手順 4: RAM ユーザー Leo に Marketing ディレクトリに対する読み取り専用権限を付与する

手順 3 を参照して、AllowLeoToReadAndWriteFolderMarketing という名前のカスタムポリシーを作成します。 次のポリシーを使用して、Marketing ディレクトリと Marketing ディレクトリ内のすべてのオブジェクトに対する読み取り専用 権限を RAM ユーザー Leo に付与します。

{
    "Version":"1",
    "Statement":[
        {
            "Effect":"Allow", // 許可
            "Action":[
                "oss:ListObjects"
            ],
            "Resource":[
                "acs:oss:*:*:examplebucket"
            ],
            "Condition":{
                "StringLike":{
                    "oss:Prefix":[
                        "Marketing",
                        "Marketing/*"
                    ]
                }
            }
        },
        {
            "Effect":"Allow", // 許可
            "Action":[
                "oss:GetObject",
                "oss:GetObjectAcl"
            ],
            "Resource":[
                "acs:oss:*:*:examplebucket/Marketing/*"
            ]
        }
    ]
}

手順 5: 現在の Alibaba Cloud アカウントのすべての RAM ユーザーから Private ディレクトリへのアクセスを拒否する

  1. ユーザーグループを作成し、ユーザーグループにメンバーを追加します。 詳細については、「RAM ユーザーグループの作成」および「RAM ユーザーグループへの RAM ユーザーの追加」をご参照ください。

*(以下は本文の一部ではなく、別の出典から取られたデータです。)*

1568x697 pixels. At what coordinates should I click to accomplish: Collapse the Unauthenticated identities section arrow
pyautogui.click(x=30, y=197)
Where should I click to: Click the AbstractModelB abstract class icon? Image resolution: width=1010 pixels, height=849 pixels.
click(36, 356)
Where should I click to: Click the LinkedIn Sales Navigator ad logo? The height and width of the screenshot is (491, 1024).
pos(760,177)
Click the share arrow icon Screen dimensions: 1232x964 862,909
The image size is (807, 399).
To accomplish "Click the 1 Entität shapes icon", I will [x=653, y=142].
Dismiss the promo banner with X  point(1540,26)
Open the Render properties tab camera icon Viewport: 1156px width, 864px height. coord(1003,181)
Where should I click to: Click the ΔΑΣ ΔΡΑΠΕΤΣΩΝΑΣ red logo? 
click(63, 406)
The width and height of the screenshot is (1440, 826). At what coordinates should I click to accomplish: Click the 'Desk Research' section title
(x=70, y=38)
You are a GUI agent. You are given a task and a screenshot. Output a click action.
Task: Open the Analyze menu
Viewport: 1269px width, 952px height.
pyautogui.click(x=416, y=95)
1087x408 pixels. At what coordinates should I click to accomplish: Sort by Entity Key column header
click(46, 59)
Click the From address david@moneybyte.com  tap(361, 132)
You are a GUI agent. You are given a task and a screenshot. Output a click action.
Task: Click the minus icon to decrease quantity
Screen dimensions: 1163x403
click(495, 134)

    ユーザーグループを作成した後、Alibaba Cloud 内のすべての RAM ユーザーをユーザーグループに追加します。

  2. DenyAllRamToAccessFolderPrivate という名前のカスタムポリシーを作成します。

    1. 左側のナビゲーション ウィンドウで、[権限] > ポリシー を選択します。

    2. ポリシー ページで、ポリシーの作成 をクリックします。

    3. 次のポリシードキュメントを入力し、[OK] をクリックします。

      {
          "Version":"1",
          "Statement":[
              {
                  "Effect":"Deny", // 拒否
                  "Action":[
                      "oss:*"
                  ],
                  "Resource":[
                      "acs:oss:*:*:examplebucket/Private/*"
                  ],
                  "Condition":{
      
                  }
              },
              {
                  "Effect":"Deny", // 拒否
                  "Action":[
                      "oss:ListObjects"
                  ],
                  "Resource":[
                      "acs:oss:*:*:*"
                  ],
                  "Condition":{
                      "StringLike":{
                          "oss:Prefix":[
                              "Private/",
                              "Private/*"
                          ]
                      }
                  }
              }
          ]
      }
    4. 表示されるダイアログボックスで、ポリシーの名前と説明を入力し、OK をクリックします。

  3. DenyAllRamToAccessFolderPrivate ポリシーをユーザーグループにアタッチします。 詳細については、「RAM ユーザーグループに権限を付与する」をご参照ください。

    ポリシーをユーザーグループにアタッチした後、ユーザーグループ内の RAM ユーザーは examplebucket バケット内の Private ディレクトリにアクセスできません。 RAM ユーザーが Private/2017/images.zip および Private/2017/promote.pptx オブジェクトを Private ディレクトリに一覧表示するリクエストを送信すると、OSS はエラーレスポンスを返します。